From TheChronicleHerald of Halifax, Nova Scotia.
You may need a real estate agent, but maybe not
By JEFF BAILEY The New York Times
It sounds like the setup for a dull economist’s joke. Who gets the better deal: the cautious economist who sells his house through a real estate agent, or his risk-taking colleague who finds a buyer on his own?
But the question — debated by two Northwestern University economists who chose different methods to sell their homes — and the research it helped prompt are serious. And the answer will be of interest to anyone who has paused to consider whether paying a real estate agent’s commission, typically five per cent to six per cent of the sale price, is worth it.
The conclusion, in a study based on home-sales data from 1998 to 2004 in Madison, Wis., is that people in that city who sold their homes through real estate agents typically did not get a higher sale price than people who sold their homes themselves. When the agent’s commission is factored in, the for-sale-by-owner people came out ahead financially.
Madison is home to one of the biggest for-sale-by-owner websites in the country. The economists pitted that site against the local multiple listing service operated by real estate agents.

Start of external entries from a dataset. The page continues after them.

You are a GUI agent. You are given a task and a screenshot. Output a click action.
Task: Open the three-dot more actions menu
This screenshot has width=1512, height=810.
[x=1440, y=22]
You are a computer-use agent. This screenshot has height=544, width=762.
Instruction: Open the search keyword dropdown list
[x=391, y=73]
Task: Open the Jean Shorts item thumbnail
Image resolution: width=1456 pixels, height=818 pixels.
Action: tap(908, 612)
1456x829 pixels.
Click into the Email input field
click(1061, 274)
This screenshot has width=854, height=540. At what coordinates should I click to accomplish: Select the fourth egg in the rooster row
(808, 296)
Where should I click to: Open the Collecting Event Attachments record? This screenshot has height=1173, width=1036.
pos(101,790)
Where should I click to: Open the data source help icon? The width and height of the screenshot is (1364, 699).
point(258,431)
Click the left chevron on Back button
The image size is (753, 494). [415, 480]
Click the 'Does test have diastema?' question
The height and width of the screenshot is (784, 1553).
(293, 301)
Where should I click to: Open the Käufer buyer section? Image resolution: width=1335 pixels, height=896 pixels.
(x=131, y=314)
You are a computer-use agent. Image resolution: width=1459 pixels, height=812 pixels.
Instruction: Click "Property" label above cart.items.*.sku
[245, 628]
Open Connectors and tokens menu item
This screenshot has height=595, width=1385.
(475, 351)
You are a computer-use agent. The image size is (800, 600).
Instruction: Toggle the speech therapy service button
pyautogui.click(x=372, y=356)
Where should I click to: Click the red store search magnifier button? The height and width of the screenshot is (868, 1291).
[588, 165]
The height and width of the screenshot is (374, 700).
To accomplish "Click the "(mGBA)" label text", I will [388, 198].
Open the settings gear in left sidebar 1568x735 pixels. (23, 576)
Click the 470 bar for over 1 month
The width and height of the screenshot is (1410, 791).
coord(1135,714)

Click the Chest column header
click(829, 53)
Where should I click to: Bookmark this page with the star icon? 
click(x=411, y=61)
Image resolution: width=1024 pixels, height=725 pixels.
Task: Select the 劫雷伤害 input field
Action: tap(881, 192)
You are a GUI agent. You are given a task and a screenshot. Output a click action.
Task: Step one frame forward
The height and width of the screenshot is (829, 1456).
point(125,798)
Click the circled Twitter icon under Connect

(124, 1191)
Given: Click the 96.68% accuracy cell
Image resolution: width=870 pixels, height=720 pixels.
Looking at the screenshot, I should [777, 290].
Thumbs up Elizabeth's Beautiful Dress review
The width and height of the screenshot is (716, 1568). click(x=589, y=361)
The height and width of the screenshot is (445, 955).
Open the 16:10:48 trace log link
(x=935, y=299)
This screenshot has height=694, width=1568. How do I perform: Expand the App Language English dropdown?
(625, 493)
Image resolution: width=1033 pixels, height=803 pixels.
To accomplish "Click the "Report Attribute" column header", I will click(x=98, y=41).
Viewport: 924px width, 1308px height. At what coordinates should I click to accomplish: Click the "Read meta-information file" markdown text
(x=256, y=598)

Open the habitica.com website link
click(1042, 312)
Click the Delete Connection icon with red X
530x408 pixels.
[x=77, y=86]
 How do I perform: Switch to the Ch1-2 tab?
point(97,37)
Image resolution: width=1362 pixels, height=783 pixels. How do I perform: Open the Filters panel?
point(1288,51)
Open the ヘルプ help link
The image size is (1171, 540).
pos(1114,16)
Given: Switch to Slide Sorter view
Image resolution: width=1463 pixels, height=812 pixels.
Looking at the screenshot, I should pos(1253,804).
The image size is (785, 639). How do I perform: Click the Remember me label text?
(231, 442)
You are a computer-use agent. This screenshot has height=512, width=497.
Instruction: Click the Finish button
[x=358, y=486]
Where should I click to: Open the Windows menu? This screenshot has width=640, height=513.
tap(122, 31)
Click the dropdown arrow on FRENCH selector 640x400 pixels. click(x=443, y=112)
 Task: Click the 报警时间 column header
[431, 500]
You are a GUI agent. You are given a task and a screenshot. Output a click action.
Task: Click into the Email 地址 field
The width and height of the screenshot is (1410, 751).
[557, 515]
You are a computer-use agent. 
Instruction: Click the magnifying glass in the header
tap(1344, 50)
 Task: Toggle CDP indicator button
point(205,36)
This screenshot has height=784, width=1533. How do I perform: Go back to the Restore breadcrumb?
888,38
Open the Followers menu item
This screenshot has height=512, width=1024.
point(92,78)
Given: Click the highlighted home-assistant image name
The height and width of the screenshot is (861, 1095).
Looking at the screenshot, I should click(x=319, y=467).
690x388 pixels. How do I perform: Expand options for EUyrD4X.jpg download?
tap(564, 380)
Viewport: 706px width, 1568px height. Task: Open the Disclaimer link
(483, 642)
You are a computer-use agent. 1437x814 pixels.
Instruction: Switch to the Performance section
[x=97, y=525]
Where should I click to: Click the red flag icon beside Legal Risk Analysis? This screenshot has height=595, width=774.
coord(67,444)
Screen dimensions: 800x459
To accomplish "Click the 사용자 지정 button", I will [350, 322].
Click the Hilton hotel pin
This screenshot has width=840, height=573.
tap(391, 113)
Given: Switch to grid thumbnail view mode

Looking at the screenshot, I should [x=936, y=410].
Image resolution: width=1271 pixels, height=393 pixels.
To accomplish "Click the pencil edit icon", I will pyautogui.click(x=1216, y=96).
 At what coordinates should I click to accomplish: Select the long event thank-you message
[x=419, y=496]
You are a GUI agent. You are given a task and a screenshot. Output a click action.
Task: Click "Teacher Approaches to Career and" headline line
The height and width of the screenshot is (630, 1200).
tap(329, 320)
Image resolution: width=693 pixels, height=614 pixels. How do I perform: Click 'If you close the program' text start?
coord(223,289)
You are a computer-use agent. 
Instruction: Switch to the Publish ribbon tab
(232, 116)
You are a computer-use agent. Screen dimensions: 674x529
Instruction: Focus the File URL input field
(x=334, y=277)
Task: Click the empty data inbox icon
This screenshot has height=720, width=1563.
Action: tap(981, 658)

There are asterisks. The authors cautioned that they did not know whether the results from Madison applied to the country as a whole; certainly, selling a house without a real estate agent would be harder in a city without a heavily trafficked for-sale-by-owner website. The authors are also analyzing Madison data from 2005 and 2006, when the housing market cooled after a long run-up, to see how their findings might have changed.
Some aspects tilted in agents’ favour. The researchers found that homes on the multiple listing service sold somewhat faster than houses on the for-sale-by-owner site. The study also did not place a value on other services provided by agents in selling a home.
The authors have presented their paper at forums at many leading universities, but it has not yet been submitted to a journal for peer review.